The majority of public opinion polls in Austria give Norbert Hofer a lead of between 2 and 4 percentage points over his rival, Alexander van der Bellen. The latter, although officially put forward by the Green party, enjoys the support of the political elite that has ruled Austria since the end of the Second World War. The defeat of candidates from traditional parties during the first round in the spring of this year came as a shock to Brussels, and EU leaders, together with the Austrian establishment, worked out an emergency scenario to safeguard their interests by promoting the election of ‘technical’ president Alexander van der Bellen as the next president of Austria.
As the experience of the recent elections in the US, Bulgaria and Moldova shows, however, as well as the UK’s EU membership referendum, previous scenarios and globalists’ techniques have increasingly started to fail. Now, a win for the Freedom Party of Austria’s candidate in the Austrian presidential elections, which seemed impossible just a couple of years ago, could be a reality.
And although under the Austrian constitution the main levers of domestic and foreign policy are not controlled by the president, but are in the hands of the cabinet, the significance of the changing mood in the country should not in any way be underestimated. It is one of the pillars of European integration and a country whose opinion is listened to in vast areas of Central and Eastern Europe. There is good reason why regional mass media is already predicting significant changes in the entire system of power relations in Europe should Norbert Hofer win.

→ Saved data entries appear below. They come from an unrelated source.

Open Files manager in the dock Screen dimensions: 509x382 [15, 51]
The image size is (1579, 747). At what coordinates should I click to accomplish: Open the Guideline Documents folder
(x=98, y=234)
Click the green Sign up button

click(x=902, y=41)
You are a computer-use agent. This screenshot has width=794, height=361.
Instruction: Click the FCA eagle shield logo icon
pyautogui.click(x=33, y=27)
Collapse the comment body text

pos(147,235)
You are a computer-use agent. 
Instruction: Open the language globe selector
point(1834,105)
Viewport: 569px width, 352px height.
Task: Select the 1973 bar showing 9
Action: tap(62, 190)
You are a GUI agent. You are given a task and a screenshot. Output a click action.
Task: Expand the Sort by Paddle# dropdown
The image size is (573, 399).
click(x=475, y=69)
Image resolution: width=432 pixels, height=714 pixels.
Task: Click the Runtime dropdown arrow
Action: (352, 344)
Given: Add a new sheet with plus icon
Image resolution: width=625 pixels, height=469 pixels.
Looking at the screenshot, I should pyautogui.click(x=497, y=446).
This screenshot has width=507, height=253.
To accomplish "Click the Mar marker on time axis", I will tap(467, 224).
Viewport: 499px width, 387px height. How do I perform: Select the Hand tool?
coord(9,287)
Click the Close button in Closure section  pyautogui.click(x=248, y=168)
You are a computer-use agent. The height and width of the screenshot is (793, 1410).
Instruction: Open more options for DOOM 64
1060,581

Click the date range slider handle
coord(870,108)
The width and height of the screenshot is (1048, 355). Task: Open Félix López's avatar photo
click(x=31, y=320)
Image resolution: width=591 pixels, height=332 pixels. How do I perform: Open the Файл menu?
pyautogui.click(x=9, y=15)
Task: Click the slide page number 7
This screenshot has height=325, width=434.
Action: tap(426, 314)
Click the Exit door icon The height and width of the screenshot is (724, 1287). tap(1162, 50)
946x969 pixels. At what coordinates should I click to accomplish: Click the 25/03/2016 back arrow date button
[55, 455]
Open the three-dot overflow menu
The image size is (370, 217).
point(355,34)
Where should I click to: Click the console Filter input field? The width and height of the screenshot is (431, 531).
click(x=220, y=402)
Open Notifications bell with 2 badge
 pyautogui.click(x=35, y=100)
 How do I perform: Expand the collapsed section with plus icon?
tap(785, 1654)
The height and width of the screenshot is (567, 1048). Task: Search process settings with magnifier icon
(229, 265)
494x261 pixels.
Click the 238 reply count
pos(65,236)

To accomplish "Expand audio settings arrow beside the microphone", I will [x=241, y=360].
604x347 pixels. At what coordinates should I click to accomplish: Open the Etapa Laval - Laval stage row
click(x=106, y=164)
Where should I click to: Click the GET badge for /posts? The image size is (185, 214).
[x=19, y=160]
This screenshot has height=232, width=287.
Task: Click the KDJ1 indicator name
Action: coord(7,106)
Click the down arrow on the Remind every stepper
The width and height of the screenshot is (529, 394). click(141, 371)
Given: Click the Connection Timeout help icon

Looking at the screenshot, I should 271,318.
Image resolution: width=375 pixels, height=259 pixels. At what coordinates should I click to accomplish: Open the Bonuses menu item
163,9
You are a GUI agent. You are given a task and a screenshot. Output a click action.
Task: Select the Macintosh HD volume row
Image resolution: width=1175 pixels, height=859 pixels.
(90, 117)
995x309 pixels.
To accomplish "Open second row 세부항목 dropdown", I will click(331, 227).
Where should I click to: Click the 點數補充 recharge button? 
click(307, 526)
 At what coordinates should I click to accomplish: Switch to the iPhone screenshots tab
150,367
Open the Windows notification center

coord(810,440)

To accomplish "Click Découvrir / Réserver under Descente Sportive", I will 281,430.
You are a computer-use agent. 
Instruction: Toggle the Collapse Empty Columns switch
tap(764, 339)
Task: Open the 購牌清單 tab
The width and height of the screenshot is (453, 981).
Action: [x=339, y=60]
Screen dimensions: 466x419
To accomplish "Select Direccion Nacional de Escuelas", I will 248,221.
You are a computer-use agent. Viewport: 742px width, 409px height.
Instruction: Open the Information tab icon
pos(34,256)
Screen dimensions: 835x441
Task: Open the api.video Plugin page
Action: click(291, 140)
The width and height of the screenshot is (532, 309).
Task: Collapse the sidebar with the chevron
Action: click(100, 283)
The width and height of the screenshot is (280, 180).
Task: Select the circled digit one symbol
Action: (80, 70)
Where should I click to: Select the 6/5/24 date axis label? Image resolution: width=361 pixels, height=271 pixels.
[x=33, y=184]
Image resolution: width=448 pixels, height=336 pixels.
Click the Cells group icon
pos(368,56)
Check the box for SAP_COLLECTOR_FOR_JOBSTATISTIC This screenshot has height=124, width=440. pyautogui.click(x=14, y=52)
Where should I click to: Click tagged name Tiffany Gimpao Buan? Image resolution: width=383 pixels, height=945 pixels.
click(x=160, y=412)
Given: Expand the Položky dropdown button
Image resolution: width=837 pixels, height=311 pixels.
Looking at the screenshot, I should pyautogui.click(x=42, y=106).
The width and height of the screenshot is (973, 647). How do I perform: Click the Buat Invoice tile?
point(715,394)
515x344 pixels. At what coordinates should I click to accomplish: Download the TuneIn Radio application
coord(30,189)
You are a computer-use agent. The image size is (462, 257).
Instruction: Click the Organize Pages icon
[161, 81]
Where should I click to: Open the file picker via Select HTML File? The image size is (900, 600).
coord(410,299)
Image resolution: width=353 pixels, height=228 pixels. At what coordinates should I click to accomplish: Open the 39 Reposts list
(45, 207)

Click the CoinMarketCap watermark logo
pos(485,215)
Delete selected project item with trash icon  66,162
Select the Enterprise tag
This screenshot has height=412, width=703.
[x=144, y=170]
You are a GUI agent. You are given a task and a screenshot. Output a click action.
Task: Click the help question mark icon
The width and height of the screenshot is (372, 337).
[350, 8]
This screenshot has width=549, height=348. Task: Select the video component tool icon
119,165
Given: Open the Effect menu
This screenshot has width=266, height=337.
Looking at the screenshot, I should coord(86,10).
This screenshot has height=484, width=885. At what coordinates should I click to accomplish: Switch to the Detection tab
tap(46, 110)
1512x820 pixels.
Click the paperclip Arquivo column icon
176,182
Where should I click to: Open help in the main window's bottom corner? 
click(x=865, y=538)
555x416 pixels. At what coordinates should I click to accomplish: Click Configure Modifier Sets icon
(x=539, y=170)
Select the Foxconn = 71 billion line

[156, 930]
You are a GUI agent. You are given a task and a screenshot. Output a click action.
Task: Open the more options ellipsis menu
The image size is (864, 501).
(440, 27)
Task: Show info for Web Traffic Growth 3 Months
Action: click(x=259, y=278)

The Czech publication Aktualne.cz, for example, suggests that the enterprising and dynamic Hofer might, thinking back to Austro-Hungary, make Austria a member of the Visegrad Group, which, at present, consists of Poland, Hungary, the Czech Republic and Slovakia. And bearing in mind that these countries currently oppose Brussels to some extent on certain issues, one can expect that this opposition will intensify in Central and Eastern Europe. In such a case, the Visegrad Group will become «another tool for weakening the European Union», believes the Czech publication.
The possibility of some kind of alliance between Norbert Hofer and the leaders of those Western European countries currently preparing for their own elections, particularly the Party for Freedom’s Geert Wilders in the Netherlands and the Front National’s Marine Le Pen in France, should also not be underestimated. It is being predicted in France that Marine Le Pen has virtually guaranteed herself a place in the second round, which is set to take place in May 2017.
The crisis of the existing political model in Europe, based on the monopoly of the old ruling elite, where the name and programme of the ruling parties are not particularly important, is the main feature of the processes taking place in Europe today. The ‘non-system’ politicians and parties are coming to the fore more and more determinedly.
At the same time, the political problems in some EU member countries are in addition to the financial and economic crisis that is still plaguing Europe and the problems related to the UK’s forthcoming exit. The latter could, in turn, become a catalyst for the EU’s disintegration.
If these trends are projected onto the Balkans, where the divide between the traditional elite and public attitudes is historically even greater than in Austria or Hungary, then the expected arrival of hundreds of thousands of new refugees into the Balkans from Turkey next year will be capable of laying the existing political and government models to rest once and for all. And then for many Balkan states, a return to the days of the Austro-Hungarian Empire and a «concert of great powers» may not seem like the worst option.